AV District News
May 19, 2022
Senate Bill 328 “Late Start” Schedule
In 2018, the California State Senate passed Senate Bill 328 requiring middle schools and high schools to begin no earlier than 8:00 am and 8:30 am respectively. This law goes into effect on July 1, 2022. As such, the District has worked to create a universal bell schedule that takes into account student transportation, coordination with our elementary district partners, as well as after-school activities and athletics. Additionally, the District’s traditional Wednesday “Flex Day” has been moved to Tuesdays.
Below you will find the bell schedule for each of our eight comprehensive high school. Please note some schools may elect to have two lunch periods and/or snack periods to accommodate school size. SOAR High School, Academies of the Antelope Valley, and Alternative Education sites will send their bell schedule information directly to students in the coming days.
Summer District Office Hours
The District Office, located at 176 Holston Drive in Lancaster, will be open for Summer Hours beginning June 6th from 7:00 am to 3:30 pm.
We will return to normal hours, 7:30 am to 4:30 pm, on Monday, August 1st.
AVUHSD will offer General Education Summer School from July 5th to July 26th. Extended School Year for students receiving special education services will be held from June 29th through July 26th. Summer school will begin at 8:30 am and dismiss at 2:00 pm.
Summer school applications are available online and can be found on each comprehensive school’s website under Academics - Summer School.
For students attending Desert Winds High School and R. Rex Parris High School, applications can be found under the "STUDENTS" tab.
Please complete your application by the end of May 2022.

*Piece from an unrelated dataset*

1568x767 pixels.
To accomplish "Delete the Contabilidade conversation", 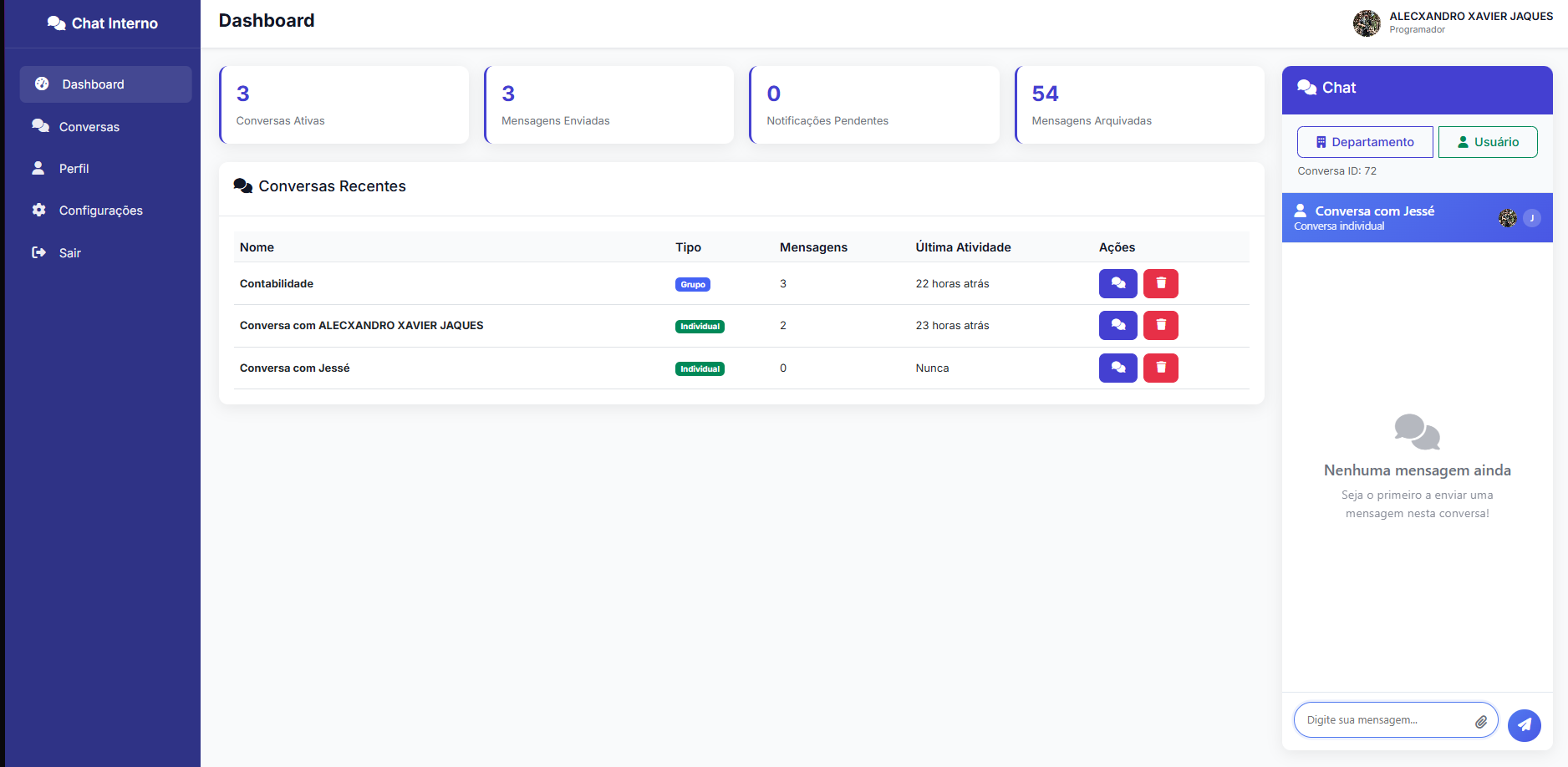I will pyautogui.click(x=1160, y=284).
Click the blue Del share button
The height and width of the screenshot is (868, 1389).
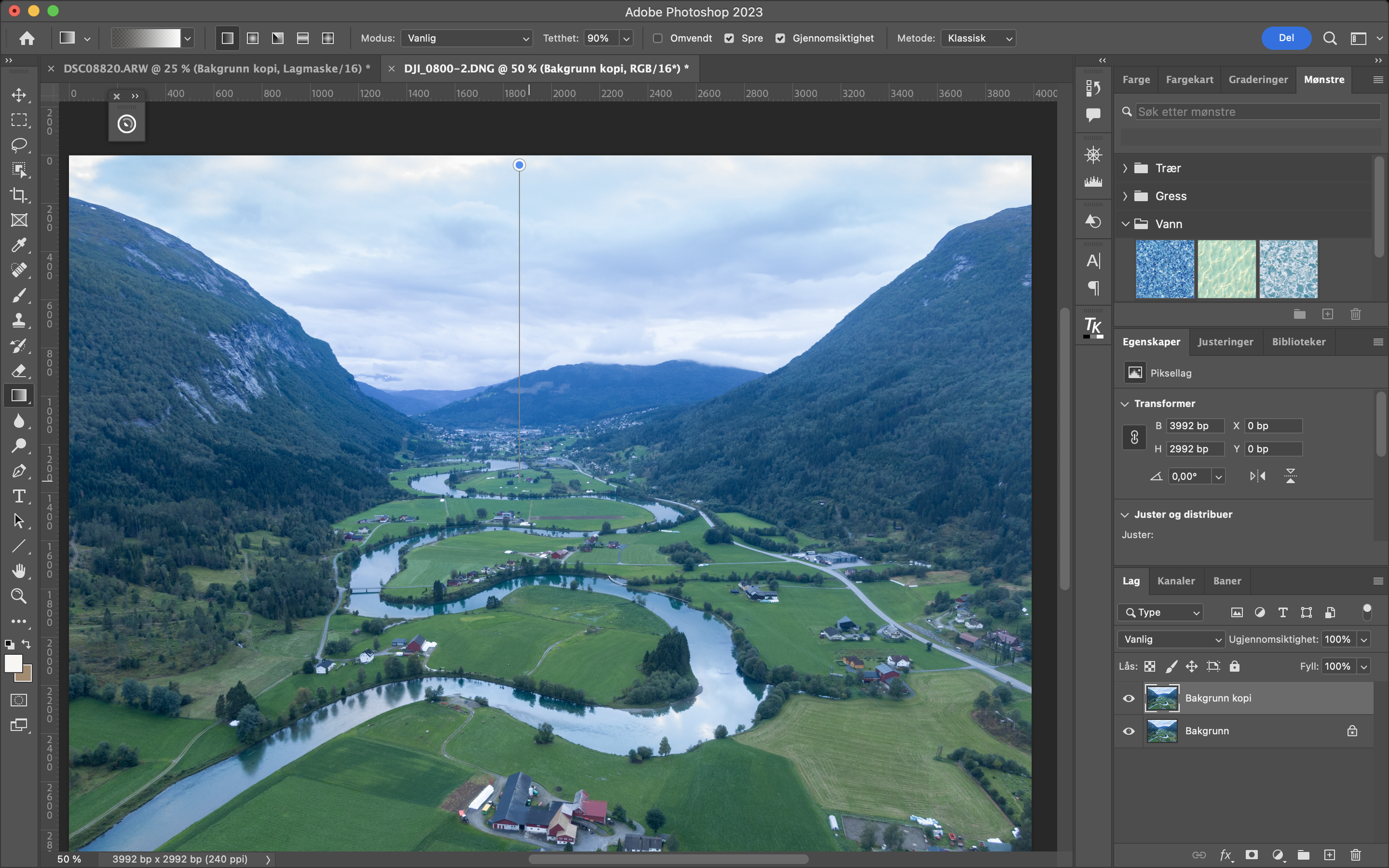(x=1286, y=38)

AVUHSD Students Triumph at Aerospace Robotics Competition
Students from six district comprehensive high schools competed at the Aerospace Robotics Competition. This year Palmdale High School scored first and second place and the team from Knight High School finished in third place.
During the competition, students had to present their designs and plans to Lockheed Martin engineers as well as write code to have the drone fly autonomously through a path of waypoints, where it would have various tasks to complete once arriving at each station. The semi-autonomous portion of the contest consisted of students having to have their drone pick up tennis balls and drop them in hoops of various sizes while going head to head against another team. All together the students from the Antelope Valley won $1750 of prize money, and learned many valuable skills related to programming, robotics, and safe unmanned aerial system operations.